As Fatty acids Aliphatic monocarboxylic acids are called, which have an unbranched carbon chain. According to their natural occurrence or their chemical structure, saturated and unsaturated fatty acids can be differentiated.
Due to their different chain lengths, fatty acids can be divided into lower, medium and higher fatty acids. Natural fatty acids are normally made up of an even number of carbon atoms and have no branches.
A carbon chain must have at least four carbon atoms, whereby the simplest natural fatty acid is butyric acid. Unsaturated fatty acids have double bonds that are cis-configured. If there are several double bonds, they are separated by a CH2 group. Unsaturated fatty acids have two to eight fewer hydrogen atoms than saturated fatty acids. Fatty acids that have two fewer hydrogen atoms are called monounsaturated fatty acids. In contrast, polyunsaturated fatty acids have four to eight fewer hydrogen atoms. Saturated or some unsaturated fatty acids can be built up or converted by the body.
This is not the case with polyunsaturated fatty acids, which is why they have to be taken in through food and are therefore also referred to as essential fatty acids. The so-called essential fatty acids are needed by the body, but it is not able to produce them itself. For humans, these are linolenic acid or linoleic acid. A special form are the trans fatty acids, which are created when polyunsaturated fatty acids are heated. In the food industry, fatty acids are mainly used as raw materials for various emulsifiers, and they are also used as release agents, carriers and as coating agents.
Fatty acids are stored in adipose tissue as triglycerides, where lipolysis also takes place if necessary. The free fatty acids are then transported in the bloodstream to the cells that need energy.

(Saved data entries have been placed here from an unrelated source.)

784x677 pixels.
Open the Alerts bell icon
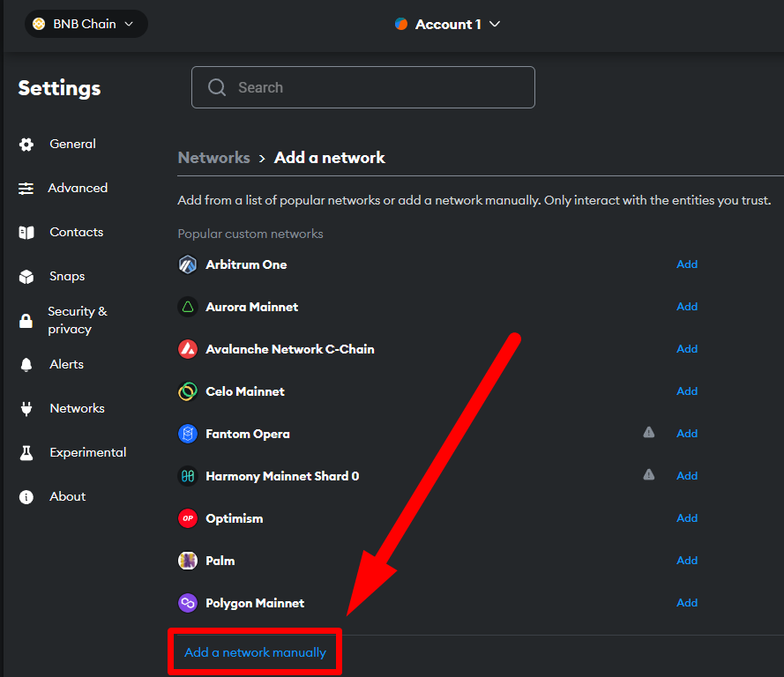[x=26, y=365]
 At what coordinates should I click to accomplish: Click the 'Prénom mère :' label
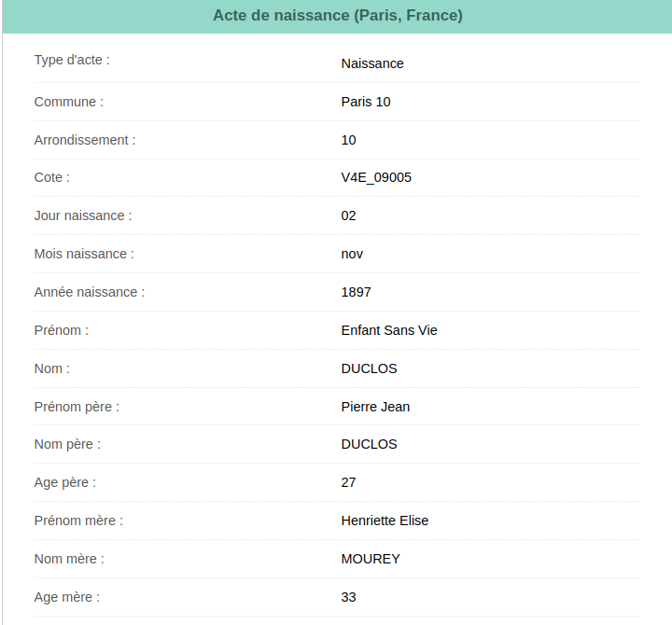[78, 521]
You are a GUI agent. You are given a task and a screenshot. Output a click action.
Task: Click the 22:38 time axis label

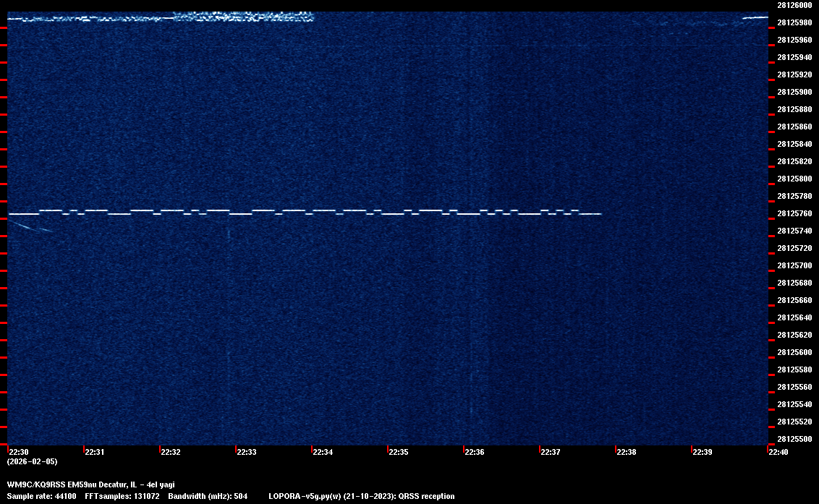click(626, 452)
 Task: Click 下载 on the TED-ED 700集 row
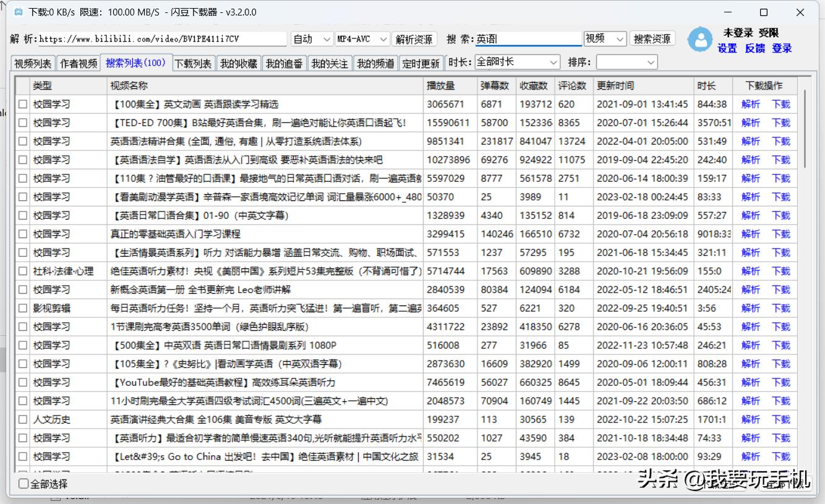click(x=780, y=122)
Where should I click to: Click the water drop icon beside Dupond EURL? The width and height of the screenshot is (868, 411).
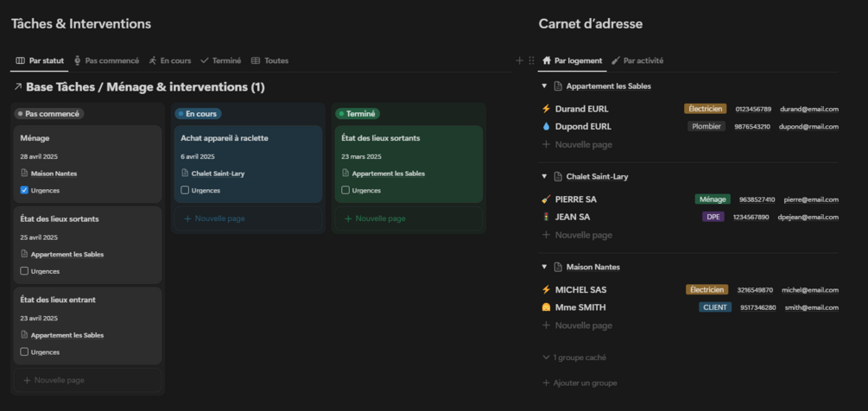pos(546,126)
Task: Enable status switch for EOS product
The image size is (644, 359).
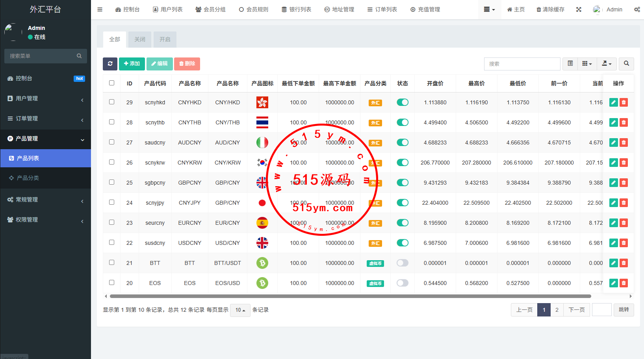Action: 402,283
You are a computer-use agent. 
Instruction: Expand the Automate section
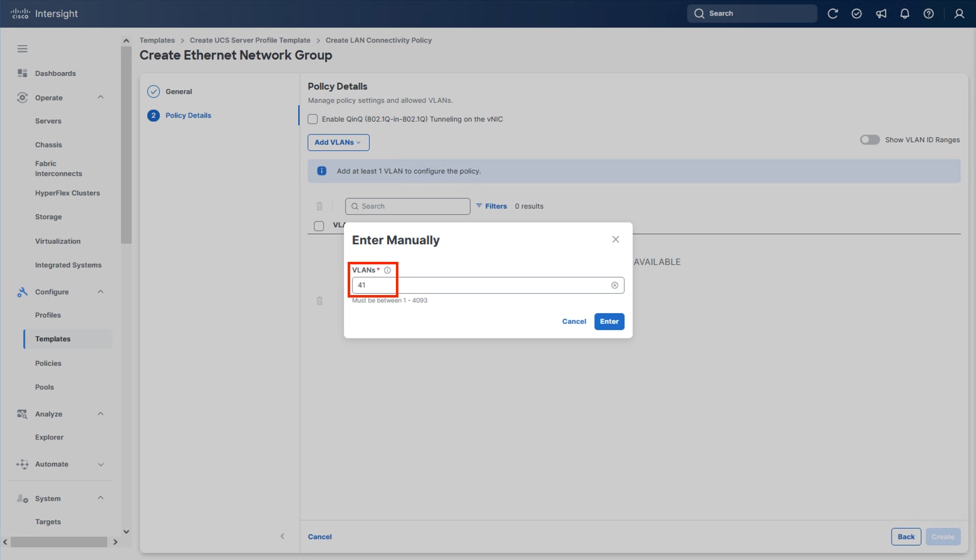pos(100,464)
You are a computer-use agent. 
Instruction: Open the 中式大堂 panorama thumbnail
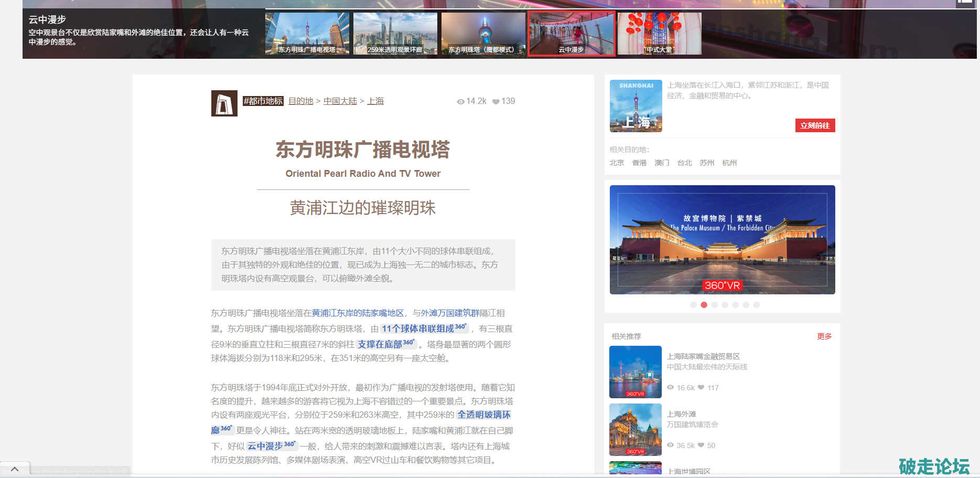659,34
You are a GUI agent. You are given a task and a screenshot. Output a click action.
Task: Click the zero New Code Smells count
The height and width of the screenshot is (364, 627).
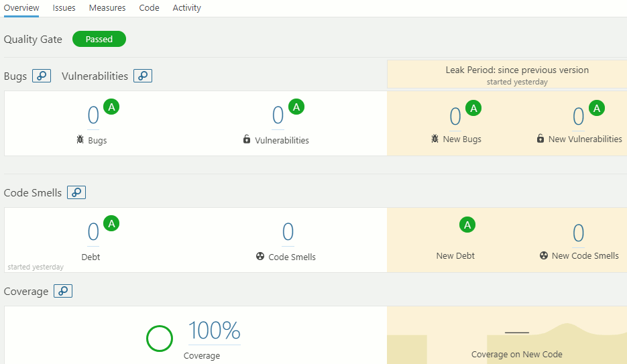coord(578,233)
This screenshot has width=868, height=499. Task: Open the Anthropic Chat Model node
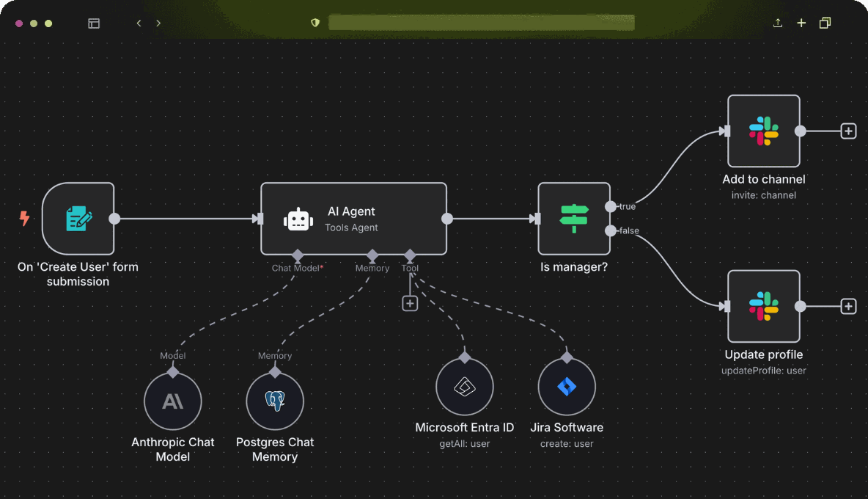click(173, 401)
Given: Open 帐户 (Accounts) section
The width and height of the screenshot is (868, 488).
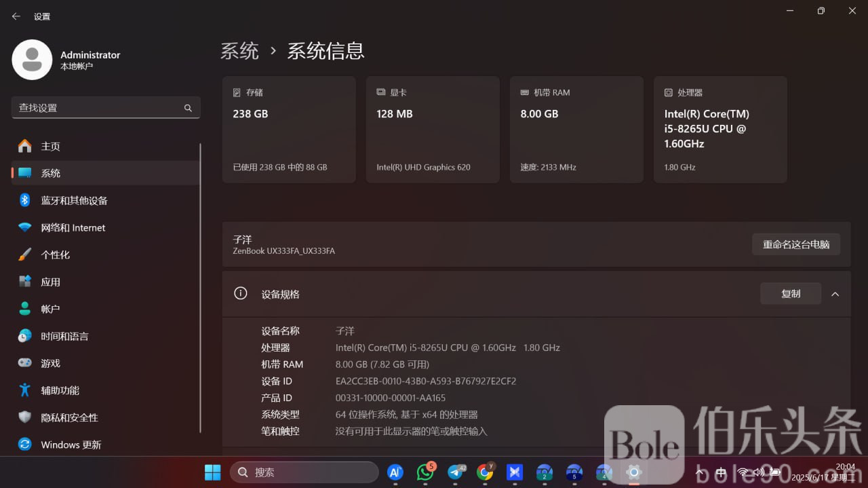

The body stores the energy in depots and in the case of longer deficiencies it then has the opportunity to fall back on these reserves. Fatty acids are essential components of dietary fats. In addition to carbohydrates and proteins, fat is one of the basic nutrients. By absorbing fat, the body is supplied with essential fatty acids and energy. Essential fatty acids are important for cell structure and for various metabolic processes. They can control the absorption of fat from the intestine, regulate fat metabolism and lower cholesterol levels. In addition, fat is important in order to be able to absorb fat-soluble vitamins such as vitamin K, vitamin E, vitamin D and vitamin A.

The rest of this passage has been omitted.